## Task to complete
The pictures are to be left out, and all remaining data is to be transcribed exactly as it appears.

___ Source records ___

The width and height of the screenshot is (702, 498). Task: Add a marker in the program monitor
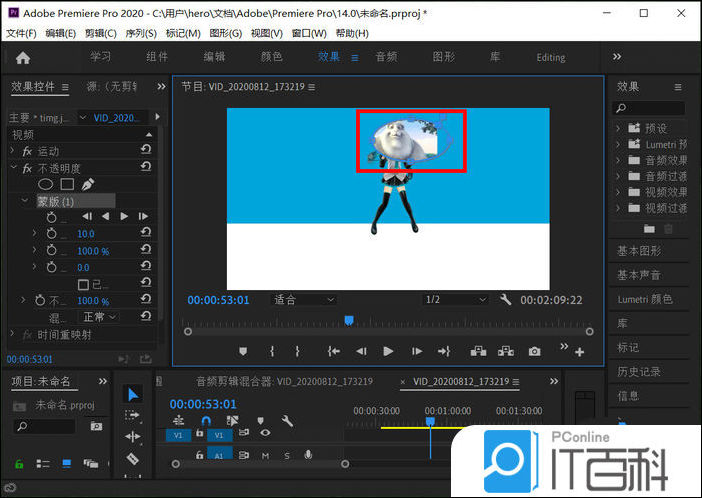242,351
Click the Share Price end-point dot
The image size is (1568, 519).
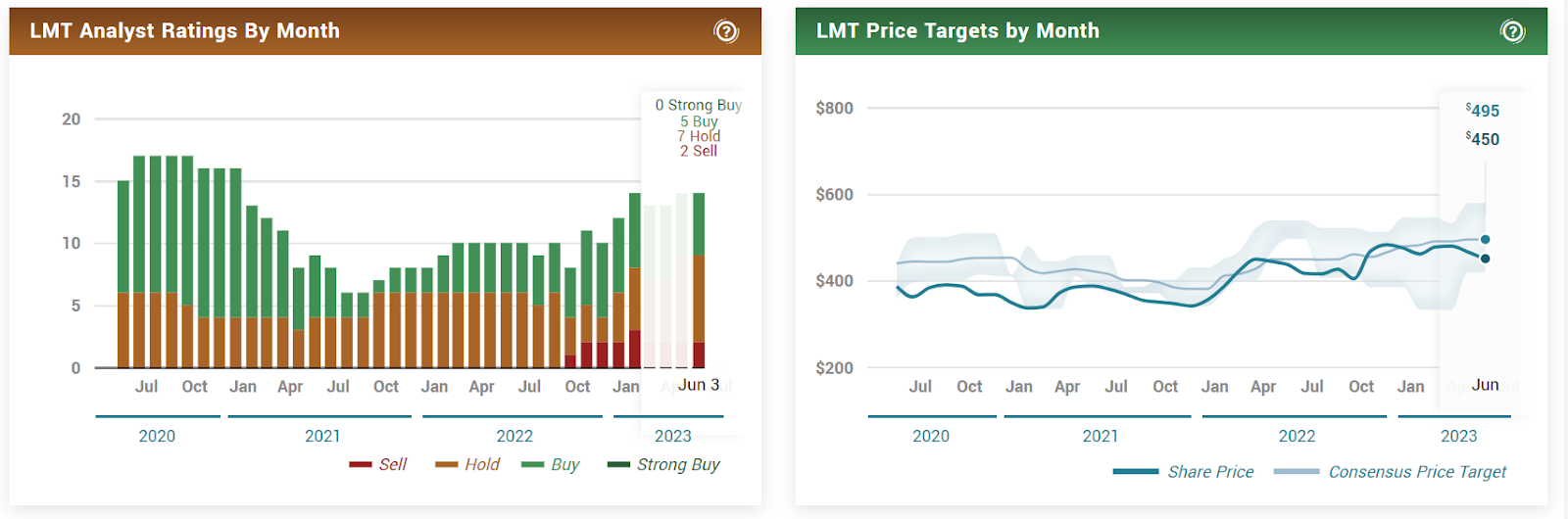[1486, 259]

___

## Output of the exercise
The width and height of the screenshot is (702, 498). Task: Add a marker in the program monitor
242,351
Click the Share Price end-point dot
The image size is (1568, 519).
[1486, 259]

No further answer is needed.